__ASSIGNED TASK__
Locate every line in the records below that contains the word "should", and copy each of those lines.

__DATA PROVIDED__
--------

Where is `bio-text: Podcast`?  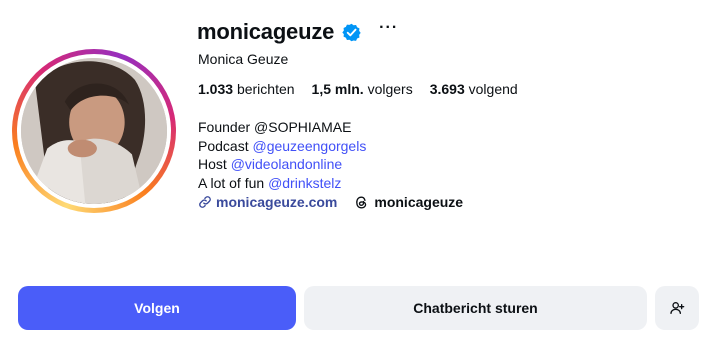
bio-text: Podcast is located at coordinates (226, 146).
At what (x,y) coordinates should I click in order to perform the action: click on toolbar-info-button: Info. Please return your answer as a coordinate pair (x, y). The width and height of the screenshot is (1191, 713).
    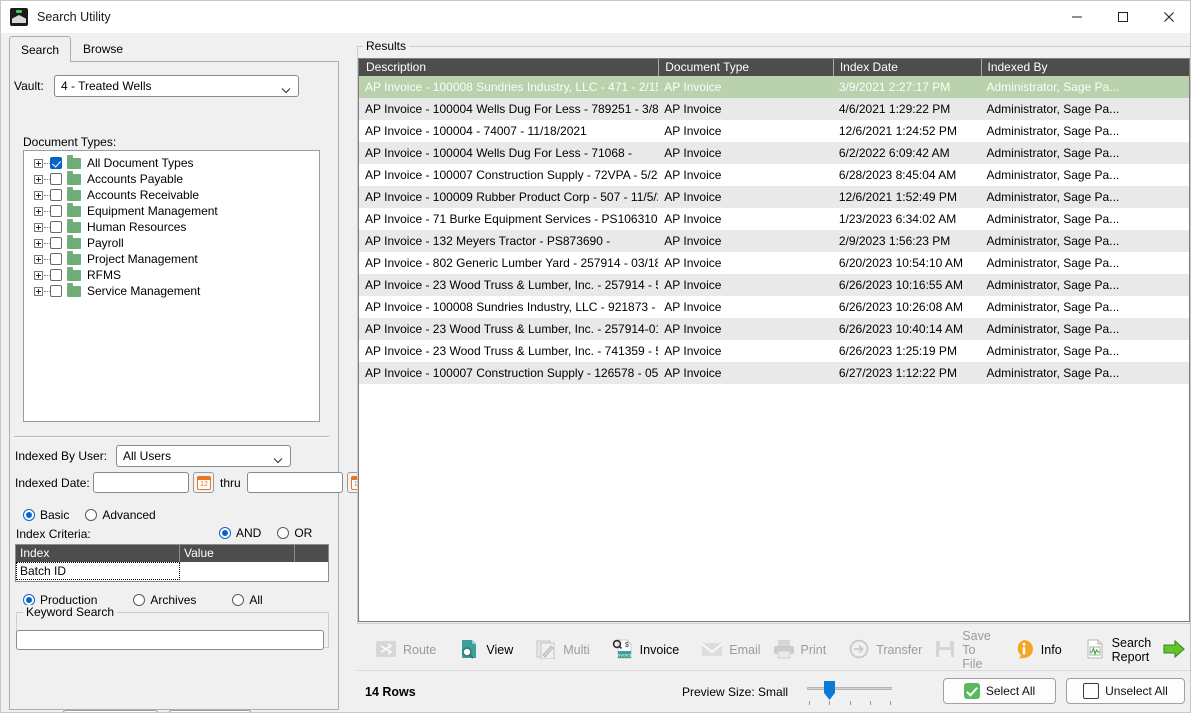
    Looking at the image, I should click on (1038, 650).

--------

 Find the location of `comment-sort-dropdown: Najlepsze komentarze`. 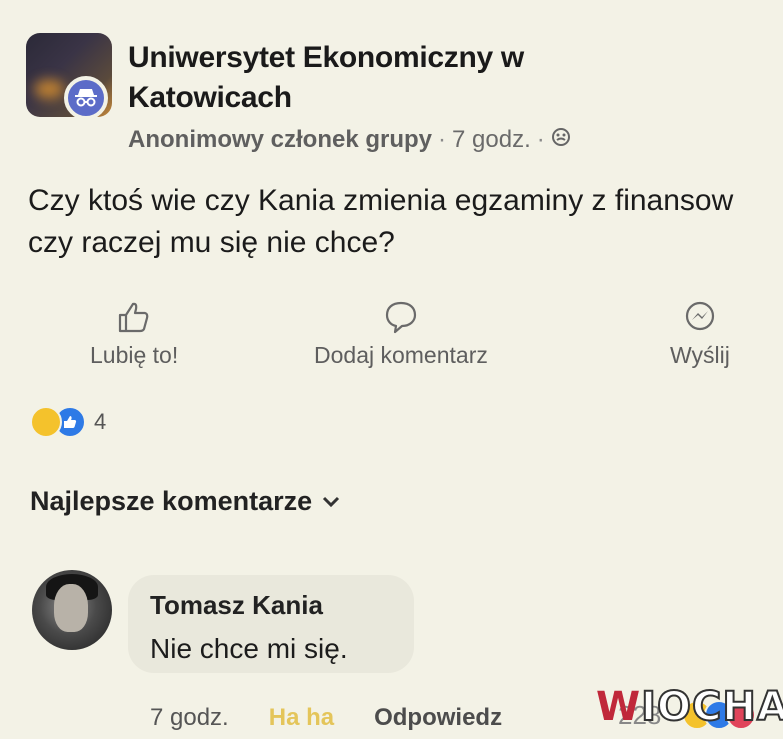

--------

__SOLUTION TO THE PROBLEM__
At what (x,y) coordinates should I click in order to perform the action: click on toolbar-info-button: Info. Please return your answer as a coordinate pair (x, y). The width and height of the screenshot is (1191, 713).
    Looking at the image, I should click on (1038, 650).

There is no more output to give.